### TRY IT
Output all of the entries exactly as written.
(SUPPLIED DATA Opens)
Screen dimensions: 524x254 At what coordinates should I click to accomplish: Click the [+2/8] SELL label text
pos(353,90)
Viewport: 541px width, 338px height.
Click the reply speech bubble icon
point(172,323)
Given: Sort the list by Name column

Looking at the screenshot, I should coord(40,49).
(SUPPLIED DATA Closes)
### TASK SOLUTION
Screen dimensions: 524x254 At what coordinates should I click to accomplish: Click the [+2/8] SELL label text
pos(353,90)
Viewport: 541px width, 338px height.
Click the reply speech bubble icon
point(172,323)
Given: Sort the list by Name column

Looking at the screenshot, I should coord(40,49).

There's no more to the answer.